Klassifikation Holzblasinstrument, Klarinettenfamilie
Tonumfang
notiert
Bassettklarinette in A, klingend
Erfinder Theodor Lotz und andere
Entstehungszeit ab 1770
Verwandte Instrumente Klarinette, Altklarinette, Bassetthorn,
Hersteller Leitner & Kraus (Instrument oben), Schwenk & Seggelke (Instrumente in der Mitte und unten), Herbert Wurlitzer, F. Arthur Uebel GmbH, Gerold-Klarinetten, Buffet Crampon, Backun Musical Services und Stephen Fox
Weitere Bilder
Commons: Bassettklarinette – Sammlung von Bildern, Videos und Audiodateien

Die Bassettklarinette ist eine Klarinette in A- oder B-Stimmung (sehr selten auch in G- oder in C-Stimmung), deren Tonumfang in die Tiefe durch ein längeres Unterstück vermehrt wurde: zunächst um den Grundton notiert c (kleine Oktave), und in der weiteren Entwicklung derart, dass Chromatik spielbar wurde, also um die Töne notiert es, d, cis, c und gelegentlich H (große Oktave)[1]. Diese Töne erzeugen einen tiefen Klang, der an den eines Bassetthorns erinnert.

Historie[Bearbeiten | Quelltext bearbeiten]

Die frühesten erhaltenen Instrumente in Pariser und Londoner Museen datieren ab 1770. Die Bassettklarinette wurde, wie auch das Bassetthorn, zeitnah mehrfach erfunden, jedoch in unterschiedlichen Bauformen, in unterschiedlichen Stimmungen und unterschiedlichen Instrumentenbezeichnungen (z. B. Inventionsklarinette, Bass-Klarinette, Clarinet d’amour). Das von Anton Stadler verwendete Instrument wurde ca. 1788 von dem Wiener k. u. k. Hofinstrumentenmacher Theodor Lotz gebaut. Trotz der Namensähnlichkeit ist die Bassettklarinette von der eine Oktav tieferen Bassklarinette, die 1838 vom Saxophon-Erfinder Adolphe Sax entwickelt wurde, und von dem in der Tonhöhe dazwischen liegenden Bassetthorn in F zu unterscheiden.

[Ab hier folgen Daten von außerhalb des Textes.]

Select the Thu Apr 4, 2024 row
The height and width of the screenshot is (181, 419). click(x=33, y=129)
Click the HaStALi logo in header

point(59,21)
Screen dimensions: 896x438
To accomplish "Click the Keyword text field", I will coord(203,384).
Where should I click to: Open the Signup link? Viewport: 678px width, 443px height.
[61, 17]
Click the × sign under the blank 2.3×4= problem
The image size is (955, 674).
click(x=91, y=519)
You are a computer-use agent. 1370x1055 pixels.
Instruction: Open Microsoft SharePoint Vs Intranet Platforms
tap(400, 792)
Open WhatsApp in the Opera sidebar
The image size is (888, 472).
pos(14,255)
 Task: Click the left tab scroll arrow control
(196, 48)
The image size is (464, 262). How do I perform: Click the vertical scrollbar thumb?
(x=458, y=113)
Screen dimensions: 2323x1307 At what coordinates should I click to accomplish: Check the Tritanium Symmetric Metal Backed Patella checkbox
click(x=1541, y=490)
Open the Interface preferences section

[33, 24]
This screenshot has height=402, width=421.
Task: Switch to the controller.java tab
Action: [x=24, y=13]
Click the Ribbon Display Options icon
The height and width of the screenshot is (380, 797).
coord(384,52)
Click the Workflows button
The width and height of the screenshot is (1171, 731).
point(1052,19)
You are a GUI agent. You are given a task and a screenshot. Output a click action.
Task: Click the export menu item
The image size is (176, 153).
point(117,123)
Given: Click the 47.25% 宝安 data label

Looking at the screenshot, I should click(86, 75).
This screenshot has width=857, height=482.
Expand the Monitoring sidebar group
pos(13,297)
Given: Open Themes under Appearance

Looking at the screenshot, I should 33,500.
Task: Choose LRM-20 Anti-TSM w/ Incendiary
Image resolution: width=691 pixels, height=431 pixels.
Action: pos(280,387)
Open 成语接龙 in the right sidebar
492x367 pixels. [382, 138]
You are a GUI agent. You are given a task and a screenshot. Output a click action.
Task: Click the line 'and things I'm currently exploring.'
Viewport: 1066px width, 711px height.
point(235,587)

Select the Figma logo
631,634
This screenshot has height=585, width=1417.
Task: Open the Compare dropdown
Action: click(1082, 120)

Anton Stadler spielte eine Bassettklarinette in A erstmals bei der Uraufführung von Mozarts Klarinettenquintett KV 581 am 22. Dezember 1789 in Wien und danach auch 1791 in Prag bei Mozarts Klarinettenkonzert KV 622. Ein in B gestimmtes Instrument mit diatonischen Bassetttönen erklang erstmals in Wien am 20. Februar 1788. Die damals neuartige, bis auf die rechtwinklig abgeknickte kugelförmige Stürze (Liebesfuß) und die leicht gebogene Birne, gestreckte Wiener Bauform des Instruments (siehe Skizze auf der Concert-Anzeige) hatte ihren Vorläufer im bereits zuvor von Theodor Lotz für Anton Stadler entwickelten Bassetthorn. Lotz’ Erfindung gehört in die Reihe typischer experimenteller Instrumentenschöpfungen des 18. und 19. Jahrhunderts.

Nach dem Tod Mozarts und Stadlers wurde es ruhig um das Instrument. Von Mozart bis zur Gegenwart gibt es etwas mehr als 200 Kompositionen für dieses Instrument.[2]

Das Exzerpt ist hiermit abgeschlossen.